• _Raw records_
════════════════
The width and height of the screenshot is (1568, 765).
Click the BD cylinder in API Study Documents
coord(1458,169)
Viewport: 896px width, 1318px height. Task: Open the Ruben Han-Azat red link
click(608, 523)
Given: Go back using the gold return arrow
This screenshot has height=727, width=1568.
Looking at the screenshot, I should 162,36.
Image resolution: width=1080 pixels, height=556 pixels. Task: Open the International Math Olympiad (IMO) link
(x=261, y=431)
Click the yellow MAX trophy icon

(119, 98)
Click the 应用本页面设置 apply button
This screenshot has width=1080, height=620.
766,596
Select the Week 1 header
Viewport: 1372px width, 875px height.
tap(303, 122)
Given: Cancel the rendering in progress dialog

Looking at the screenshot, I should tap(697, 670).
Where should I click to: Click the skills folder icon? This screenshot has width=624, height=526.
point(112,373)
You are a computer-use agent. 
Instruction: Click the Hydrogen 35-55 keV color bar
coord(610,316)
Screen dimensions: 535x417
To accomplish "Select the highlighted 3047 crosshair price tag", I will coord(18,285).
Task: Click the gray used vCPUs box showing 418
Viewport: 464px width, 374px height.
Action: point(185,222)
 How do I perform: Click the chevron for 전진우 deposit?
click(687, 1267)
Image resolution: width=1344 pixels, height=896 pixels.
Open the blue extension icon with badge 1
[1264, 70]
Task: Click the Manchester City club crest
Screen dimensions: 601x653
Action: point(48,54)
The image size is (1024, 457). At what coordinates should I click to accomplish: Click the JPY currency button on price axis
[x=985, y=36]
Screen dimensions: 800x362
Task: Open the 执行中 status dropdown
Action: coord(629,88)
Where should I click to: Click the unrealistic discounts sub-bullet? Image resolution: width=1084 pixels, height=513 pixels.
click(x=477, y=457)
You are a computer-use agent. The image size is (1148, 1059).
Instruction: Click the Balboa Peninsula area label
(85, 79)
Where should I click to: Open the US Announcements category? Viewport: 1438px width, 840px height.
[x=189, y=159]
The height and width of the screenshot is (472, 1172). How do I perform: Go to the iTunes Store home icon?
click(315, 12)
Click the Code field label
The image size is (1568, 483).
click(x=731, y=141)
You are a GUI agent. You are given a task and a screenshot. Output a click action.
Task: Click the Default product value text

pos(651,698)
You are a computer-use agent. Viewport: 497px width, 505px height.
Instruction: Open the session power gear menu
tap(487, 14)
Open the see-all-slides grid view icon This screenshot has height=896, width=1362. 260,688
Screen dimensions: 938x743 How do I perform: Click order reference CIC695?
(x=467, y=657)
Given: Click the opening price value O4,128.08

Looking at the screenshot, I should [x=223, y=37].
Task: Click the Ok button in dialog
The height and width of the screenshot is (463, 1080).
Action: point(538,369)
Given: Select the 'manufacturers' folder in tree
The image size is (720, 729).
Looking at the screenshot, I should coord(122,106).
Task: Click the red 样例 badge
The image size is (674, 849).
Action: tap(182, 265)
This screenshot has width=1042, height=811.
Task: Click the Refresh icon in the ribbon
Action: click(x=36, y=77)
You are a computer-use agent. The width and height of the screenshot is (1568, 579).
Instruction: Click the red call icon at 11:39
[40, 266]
════════════════
• _Given problem_
Transcribe everything in the material from the line containing "Task: Click the red 样例 badge" down to the end of the material, both ends included.

• _Result_
Task: Click the red 样例 badge
The image size is (674, 849).
Action: tap(182, 265)
This screenshot has width=1042, height=811.
Task: Click the Refresh icon in the ribbon
Action: click(x=36, y=77)
You are a computer-use agent. The width and height of the screenshot is (1568, 579).
Instruction: Click the red call icon at 11:39
[40, 266]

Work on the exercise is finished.